I need to compare the guess and code arrays and count the number of correct digits in the guess.
It works until there are duplicate numbers in the code array. I know it's something to do with the second for loop and subtracting from the correctDigits.
public static int digits(int[] code, int[] guess) {
int digits = 0;
for (int i = 0; i < code.length; i++) {
for (int j = 0; j < guess.length; j++) {
if (guess[j] == code[i]) {
digits++;
break;
}
}
}
for (int i = 0; i < code.length; i++) {
for (int j = i + 1; j < code.length; j++) {
if (code[i] == code[j] && code[i] != guess[j] && code[j] != guess[i]) {
digits--;
}
}
}
return digits;
}
Since you mentioned "only using loops and basic knowledge" I assume concepts like maps are not included here and "basic knowledge" means "arrays".
If all you need to know is the number of digits try to convert your input to a 10-element array of counts, i.e. each digit would be the input.
Example:
int[] codeDigits = new int[10];
for (int i = 0; i < code.length; i++) {
codeDigits[code[i]]++;
}
This would turn [5,9,9,9] into [0,0,0,0,0,1,0,0,0,3], i.e. 5: 1x, 9: 3x
Now do this for the guess as well, e.g. [0,0,9,9] becomes [2,0,0,0,0,0,0,0,0,2].
Now all you have to do is count the number of digits:
int counter = 0;
for( int i = 0; i < codeDigits.length; i++ ) {
if( codeDigits[i] >= guessDigits[i] ) {
counter += guessDigits[i]; //guessed the exact number or less -> use the guess
} else {
counter += codeDigits[i]; //guessed more -> use the code
}
}
If you are able to use a Math function then the loop body could be replaced by counter += Math.min(codeDigits[i], guessDigits[i]);.
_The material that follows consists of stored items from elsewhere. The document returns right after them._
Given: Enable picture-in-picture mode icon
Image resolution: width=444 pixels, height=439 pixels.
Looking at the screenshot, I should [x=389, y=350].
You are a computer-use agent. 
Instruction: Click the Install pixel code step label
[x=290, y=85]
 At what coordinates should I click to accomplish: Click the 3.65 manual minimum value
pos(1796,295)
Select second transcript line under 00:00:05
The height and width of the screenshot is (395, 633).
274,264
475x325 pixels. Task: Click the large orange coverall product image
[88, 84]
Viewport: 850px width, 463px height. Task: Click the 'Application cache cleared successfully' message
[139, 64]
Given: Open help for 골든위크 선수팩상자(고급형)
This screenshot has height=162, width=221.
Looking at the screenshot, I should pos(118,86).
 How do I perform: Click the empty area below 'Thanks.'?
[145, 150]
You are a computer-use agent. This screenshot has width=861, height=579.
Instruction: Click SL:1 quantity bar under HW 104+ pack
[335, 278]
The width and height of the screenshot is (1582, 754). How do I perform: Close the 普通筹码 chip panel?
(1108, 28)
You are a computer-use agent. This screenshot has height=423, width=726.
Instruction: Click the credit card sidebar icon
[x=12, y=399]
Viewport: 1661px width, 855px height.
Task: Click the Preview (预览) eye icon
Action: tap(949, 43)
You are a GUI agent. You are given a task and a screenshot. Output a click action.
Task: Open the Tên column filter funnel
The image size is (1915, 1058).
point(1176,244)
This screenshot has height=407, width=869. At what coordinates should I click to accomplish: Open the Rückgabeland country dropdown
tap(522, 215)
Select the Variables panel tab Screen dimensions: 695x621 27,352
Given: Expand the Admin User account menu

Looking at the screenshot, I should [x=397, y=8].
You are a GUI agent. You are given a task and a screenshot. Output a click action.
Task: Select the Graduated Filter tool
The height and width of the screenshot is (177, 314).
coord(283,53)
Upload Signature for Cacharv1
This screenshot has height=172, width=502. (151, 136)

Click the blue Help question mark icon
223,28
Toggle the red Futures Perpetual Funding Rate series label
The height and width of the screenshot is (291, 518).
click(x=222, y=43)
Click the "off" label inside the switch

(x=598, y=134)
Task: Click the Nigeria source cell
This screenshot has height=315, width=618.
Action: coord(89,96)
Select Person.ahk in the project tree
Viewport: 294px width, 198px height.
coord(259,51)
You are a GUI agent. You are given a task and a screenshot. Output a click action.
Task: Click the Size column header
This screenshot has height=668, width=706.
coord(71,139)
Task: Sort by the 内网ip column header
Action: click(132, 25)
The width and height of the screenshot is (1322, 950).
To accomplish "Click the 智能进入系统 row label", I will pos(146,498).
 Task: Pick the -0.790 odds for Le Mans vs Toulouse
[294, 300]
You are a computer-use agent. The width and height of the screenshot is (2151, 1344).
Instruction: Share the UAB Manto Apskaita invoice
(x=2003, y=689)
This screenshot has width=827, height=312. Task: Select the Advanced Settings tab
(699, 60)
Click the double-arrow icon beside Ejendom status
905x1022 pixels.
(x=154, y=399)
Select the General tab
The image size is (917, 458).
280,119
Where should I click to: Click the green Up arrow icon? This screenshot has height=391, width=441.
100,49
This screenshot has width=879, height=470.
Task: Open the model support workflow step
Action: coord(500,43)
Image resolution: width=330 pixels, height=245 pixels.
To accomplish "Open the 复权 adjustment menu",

One more illustration (with longer codes to illustrate better):
code: [5,0,9,9,1,7,1] -> [1,2,0,0,0,1,0,1,0,2]
guess: [9,9,0,9,7,4,2] -> [1,0,1,0,1,0,0,1,0,3]
-----------------------------------------
minimum of each digit: 1,0,0,0,0,0,0,1,0,2
If you sum those minimums you get 4 correct digits: 1x 0, 1x 7, 2x 9
there are several solutions. one of them is indexing duplicated values of code array, then check them at first loop (and remove the 2nd loop):
int correctDigits = 0;
int[] duplicateIndexes = new int[code.length];
for (int i=0; i < code.length; i++) {
if( duplicateIndexes[i] == 1) continue;
for (int j=0; j < code.length; j++) {
if( core[i] == core[j]) {
duplicateIndexes[j] == 1;
continue;
}
}
}
for (int i = 0; i < code.length; i++) {
if (duplicatedIndexes[i] == 1) continue;
for (int j = 0; j < guess.length; j++) {
if (guess[j] == code[i]) {
correctDigits++;
break;
}
}
}
You can generate two Maps from these arrays, which associating a Value with its number of occurrences.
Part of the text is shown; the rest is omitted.